Where Validatable protocol is slightly changed compared to the version in one of the messages above:

protocol Validatable {
    static func isValid(_ v: UnsafeRawPointer) -> Bool
}

And validity checks themselves for specific library types are shown here.

func isBoolValid(_ value: UInt8) -> Bool {
    if value == 0 || value == 1 { return true }
    print("strange bool value: \(value)")
    return false
}

func isObjectValid(_ object: Int) -> Bool {
    if object == 0 {
        print("object == nil -> invalid object")
        return false
    }
    if (object & 0x0F) != 0 {
        print("object is not aligned properly -> invalid object")
        return false
    }
    let size = objectSize(object)
    if size == 0 {
        print("object size is 0 -> invalid object")
        return false
    }
    if size < 16 {
        print("object size is too small -> invalid object")
        return false
    }
    if objectClass(object) == nil {
        print("not an object")
        return false
    }
    return true
}

This is a quick prototype of withUnsafeMutableBytes_analogue (obviously in this simple form it lacks all the bells and whistles like throw / re throw, etc). I'm using the C-helper API withUnsafeMutableBytesInternal (see below).

func withUnsafeMutableBytes_analogue<T: Validatable>(_ v: UnsafeMutablePointer<T>, execute block: @escaping (UnsafeMutablePointer<UInt8>) -> Void) {
    withUnsafeMutableBytesInternal(v, block)
    #if DEBUG // release? controllable via diagnostic/sanitising options?
    precondition(T.isValid(v), "invalid value")
    #endif
}

Finally some simple C helpers.

// C.h
typedef void (^BytesBlock)(unsigned char* _Nonnull);
void withUnsafeMutableBytesInternal(void* _Nonnull value, BytesBlock _Nonnull block);
long objectSize(long object);
Class _Nullable objectClass(long object);

// C.m
// compile with -fno-objc-arc
#include "C.h"
#include <objc/runtime.h>
#include <malloc/malloc.h>

void withUnsafeMutableBytesInternal(void* value, BytesBlock block) {
    block(value);
}
long objectSize(long object) {
    return malloc_size((void*)object);
}
Class objectClass(long object) {
    return object_getClass((void*)object);
}

As this discussion progresses it is now clear to me that this is a much bigger safety measure than just one particular check in one particular API. Let me change the subject to match the current vector of discussion.

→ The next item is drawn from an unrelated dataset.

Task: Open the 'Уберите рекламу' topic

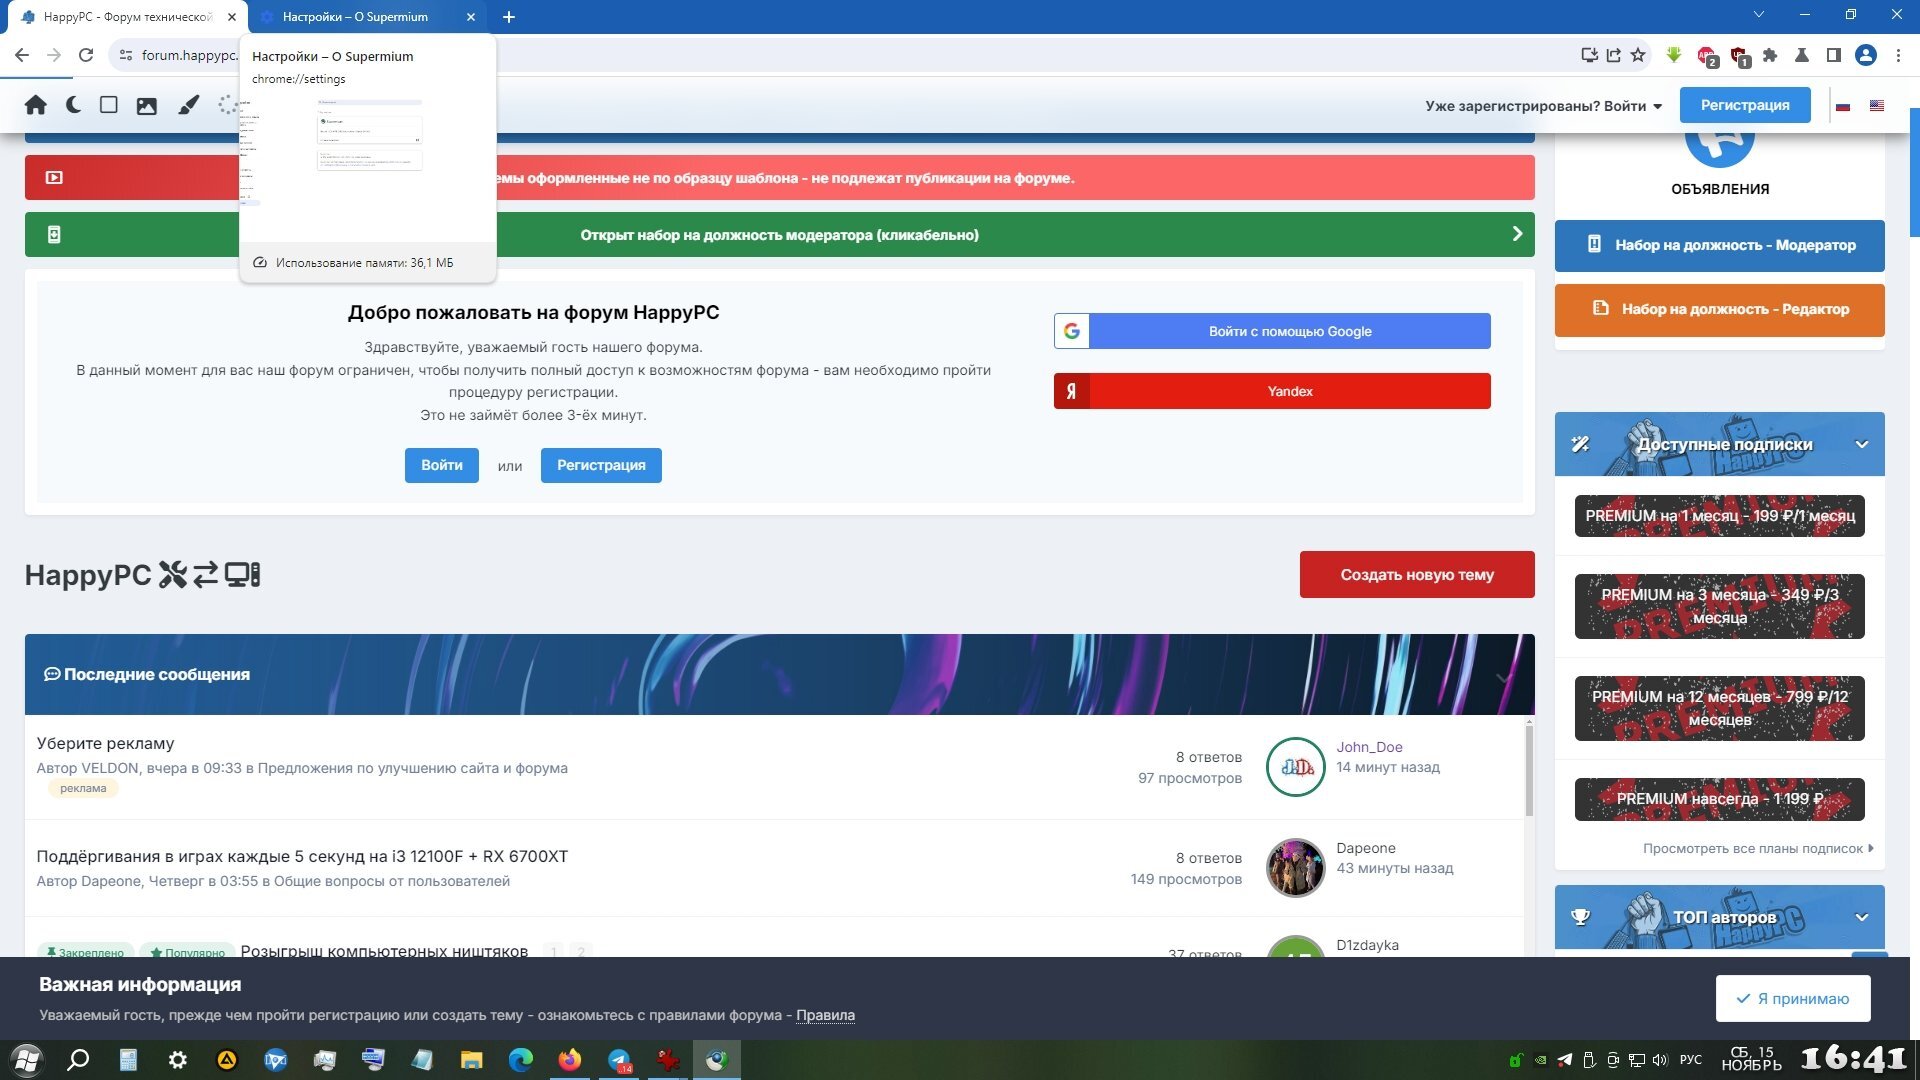Action: pyautogui.click(x=105, y=743)
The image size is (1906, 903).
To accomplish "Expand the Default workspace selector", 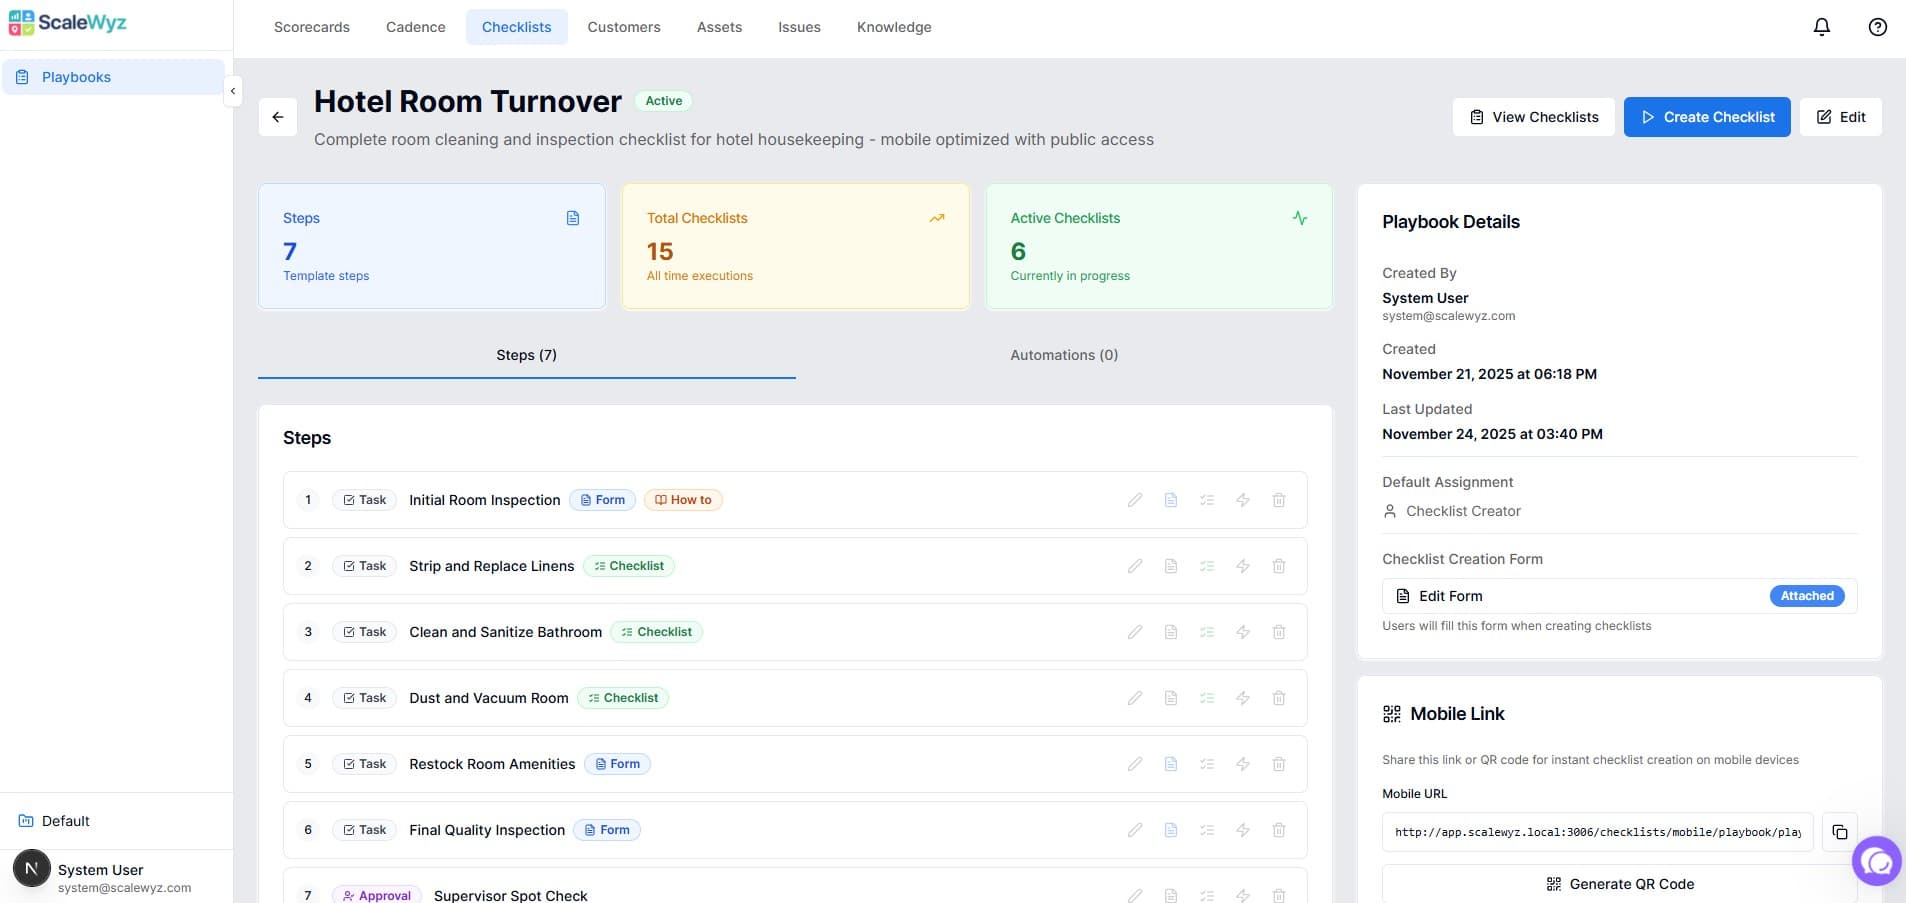I will [x=67, y=821].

bbrk24 · February 8, 2023, 11:27pm

Just a nitpick but isn’t that what assert is for?

Does this work for classes that don’t subclass NSObject (i.e. Swift-only classes)? If that doesn’t fail the object_getClass call almost certainly will.

tera · February 8, 2023, 11:53pm

Normally so, I just wanted to leave the door open for this to be triggered in release mode under some circumstances (hence the comment) and at the end of the day that should probably be "_precondition" (without #if DEBUG), like in the other similar places in stdlib – that call checks some config variables for debug / release configuration (according to stdlib sources). As for the "print" - it's for my internal debugging, maybe there's some established way for it in stdlib – IDK – just at the point where "precondition" fires there's no information about "what" went wrong, and during debugging I wanted to see that information.

Yes, I checked with native swift objects (albeit on 64 bit CPU only) - there instance size was indeed 16+ bytes (8 bytes for ISA and 4+4 bytes for RC and something else) and object_getClass and even ivar_xxx all worked absolutely fine (surprise). Obviously in the checks there should be some #if 32/64, and perhaps other changes related to the tagged pointers, perhaps NSObjects v native objects and whatnot – the version I presented is just a quick sketch as at this point we are establishing the answer for a bigger question: do we want this feature at all.